插入mPEBT的操作可在直接喉镜下完成, 通常不需要纤维喉镜。由于导管不带囊, 可能会出现漏气, 使PEEP的水平变得不稳定。评估选择性支气管插管导管位置的方法有几种, 包括肺部听诊、选择性呼出气CO2监测、纤维镜检、胸片。

2.2 支气管封堵器

支气管封堵器可直接放入气道内, 也可沿着常规气管导管放置。有不同类型的支气管封堵器, 可用于选择性支气管插管, 也可用于没有双腔导管或双腔导管无法置入时。支气管封堵器主要分为以下两类。

第一类:包括血栓取出术、动脉切开术、心导管术中所用的导管。这些导管都是"超适应证"应用的, 因为设计的初衷是为了其他的临床目的。但由于不同年龄的儿科患者缺乏相应的双腔导管, 这些支气管封堵器就成了选择之一。这些导管的远端带有可充气的球囊, 应注意球囊充气后产生的压力可能导致支气管黏膜缺血。用于动脉切开术的导管前端带有特殊角度, 更容易成功插入支气管, 是临床应用最多的导管。需注意的是, 如果这些封堵器是从常规气管导管置入的, 则会增加气管内的气流阻力, 导致通气困难。封堵器的正确位置可以通过双侧听诊来确定, 有条件进行纤维支气管镜检则更好。

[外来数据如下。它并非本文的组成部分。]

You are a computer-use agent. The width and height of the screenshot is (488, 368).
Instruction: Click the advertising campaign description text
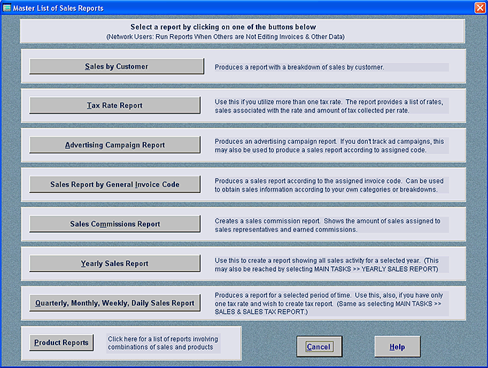pos(330,145)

第二类:把封堵器和气管导管合并成一体或将封堵器放入气管导管壁上的隧道内, 封堵器前端带有高容量、低压力的球囊。这一类封堵器需要在纤维支气管镜的引导下置入正确的位置。

导丝引导的Arndt封堵器®、UniventTM管、UniblockerTM可用于较大患儿的选择性支气管插管。Cohen®弹性尖端的支气管封堵器, CoopdechTM支气管封堵器, EZ-blockerTM、PapworthBiVent气管导管可用于成人, 但不能用于儿童。

导丝引导的Arndt封堵器®的中央是个空腔, 可以插入导丝, 导丝尖端是个环形, 能够固定住封堵器将其置入一侧主支气管。这一种封堵器有3种型号: 5 Fr、7 Fr和9 Fr。9 Fr可用于7.5 mm及更粗的气管导管; 7 Fr用于6.0~7.0 mm的气管导管; 5 Fr用于4.5~5.5 mm的气管导管。

UniventTM导管是标准的单腔气管导管, 分带囊和不带囊两种, 导管内有个单独的腔可以插入封堵器, 调整封堵器的位置, 使其到达支气管内。和整个导管的外径比起来, 气管导管的内径就比较小, 这就增加了气流的阻力。UniventTM管若内径是3.5 mm, 其外径就要7.5~8.0 mm, 因此无法用于幼儿。图 6是用于8~10岁以上患儿的UniventTM管, 分别为带囊和不带囊两种。UniventTM管中央有一个通道, 可以进行支气管吸引或送入氧气。当不需要孤立肺通气时, 可以把封堵器从气管导管内撤出, 保留的气管导管可继续进行常规通气。UniventTM管的放置需要技术熟练的操作者在纤维喉镜的引导下完成。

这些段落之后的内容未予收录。